Tuesday, May 26, 2009

Interview With Rick Glaze


On Wednesday, June 3rd at 7pm we'll welcome Rick Glaze, author of The Middle Fork, A Political Novel, to the store to kick off our June Author Series. I sat down with Mr. Glaze to ask him a little about the writer's life, and his inspiration.


How did you get started writing?
I started writing financial articles for the local papers more than 20 years ago. A decade back, I became a columnist for the Los Altos Town Crier, and this year for the Nob Hill Gazette in San Francisco. Five years ago, I went on a trip to Jamaica and started writing a kind of impressionistic, fictitious travel journal, part of which appears in The Middle Fork as dreams of the narrator, Jonathan.
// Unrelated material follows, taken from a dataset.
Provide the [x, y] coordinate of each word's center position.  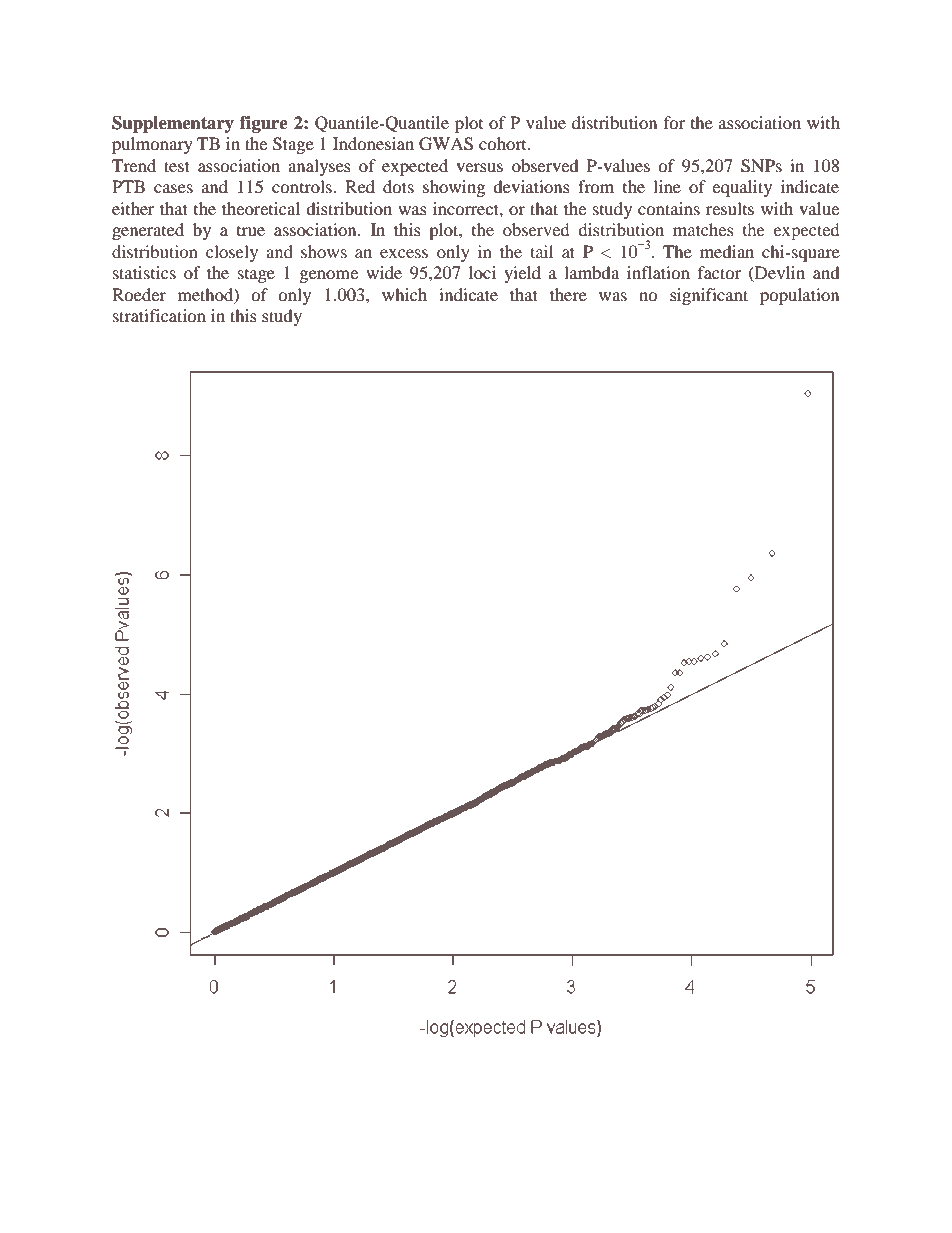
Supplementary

That fall I headed over to Stanford University to start 2 years of study in the Creative Writing Program. A few short stories followed and then The Middle Fork emerged.

Where did you get the idea for The Middle Fork?
Everybody brings a little bit of themselves on these trips, biases, anxieties and prejudices. Politics has become contentious and personal and many people are very stuck on their ideologies. Dan Brown elicited huge emotions about religion in his book, The Da Vinci Code. The same intense feelings float down a swollen river in my story as politics.

What’s your writing process like?
I wrote The Middle Fork very fast to get the flow of the river and the story on paper. That process makes the action and the dialogue very snappy, or, as a reviewer called it, “well paced.” The first draft was finished in 6 months, mostly from nights and weekends, but the rewrites took two more years. During that process I took several kayaking trips, for research, down the Grand Canyon, and the Rogue. The last rapid in the book is actually one on the North Umpqua River in Oregon. I work-shopped the early drafts at Stanford under the working title, The Purple River.